◆ **Work to complete**: Please retype the line that contains "Task: Click the Единицы измерений button" and all lines that follow it to the end of the entries below, exactly as they stand, with nothing added.

** Opening Working data block **

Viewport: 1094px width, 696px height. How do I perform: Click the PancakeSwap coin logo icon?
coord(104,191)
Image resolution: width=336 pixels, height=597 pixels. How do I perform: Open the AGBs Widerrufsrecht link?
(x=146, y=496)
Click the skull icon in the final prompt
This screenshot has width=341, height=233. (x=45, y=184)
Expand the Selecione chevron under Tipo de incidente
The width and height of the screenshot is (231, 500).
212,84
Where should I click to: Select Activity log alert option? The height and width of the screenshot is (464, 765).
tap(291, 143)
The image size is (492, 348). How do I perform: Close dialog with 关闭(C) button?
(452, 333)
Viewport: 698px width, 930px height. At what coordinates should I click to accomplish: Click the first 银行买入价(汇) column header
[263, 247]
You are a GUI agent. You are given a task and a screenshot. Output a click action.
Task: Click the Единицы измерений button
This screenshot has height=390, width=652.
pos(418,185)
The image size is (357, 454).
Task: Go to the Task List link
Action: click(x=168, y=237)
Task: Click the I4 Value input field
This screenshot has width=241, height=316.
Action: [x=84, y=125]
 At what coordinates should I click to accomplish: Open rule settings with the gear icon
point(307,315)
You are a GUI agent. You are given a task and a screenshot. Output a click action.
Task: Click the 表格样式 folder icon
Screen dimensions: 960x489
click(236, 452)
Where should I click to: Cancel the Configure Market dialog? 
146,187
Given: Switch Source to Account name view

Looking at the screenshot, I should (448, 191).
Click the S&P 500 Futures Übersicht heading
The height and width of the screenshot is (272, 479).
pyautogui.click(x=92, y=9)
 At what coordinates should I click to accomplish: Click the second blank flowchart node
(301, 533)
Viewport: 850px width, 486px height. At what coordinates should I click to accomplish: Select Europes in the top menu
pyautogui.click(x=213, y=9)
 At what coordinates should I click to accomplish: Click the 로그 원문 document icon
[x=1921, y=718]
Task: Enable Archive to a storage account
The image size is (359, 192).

** Closing Working data block **

◆ **Result**:
Task: Click the Единицы измерений button
This screenshot has height=390, width=652.
pos(418,185)
The image size is (357, 454).
Task: Go to the Task List link
Action: click(x=168, y=237)
Task: Click the I4 Value input field
This screenshot has width=241, height=316.
Action: [x=84, y=125]
 At what coordinates should I click to accomplish: Open rule settings with the gear icon
point(307,315)
You are a GUI agent. You are given a task and a screenshot. Output a click action.
Task: Click the 表格样式 folder icon
Screen dimensions: 960x489
click(236, 452)
Where should I click to: Cancel the Configure Market dialog? 
146,187
Given: Switch Source to Account name view

Looking at the screenshot, I should (448, 191).
Click the S&P 500 Futures Übersicht heading
The height and width of the screenshot is (272, 479).
pyautogui.click(x=92, y=9)
 At what coordinates should I click to accomplish: Click the second blank flowchart node
(301, 533)
Viewport: 850px width, 486px height. At what coordinates should I click to accomplish: Select Europes in the top menu
pyautogui.click(x=213, y=9)
 At what coordinates should I click to accomplish: Click the 로그 원문 document icon
[x=1921, y=718]
Task: Enable Archive to a storage account
The image size is (359, 192).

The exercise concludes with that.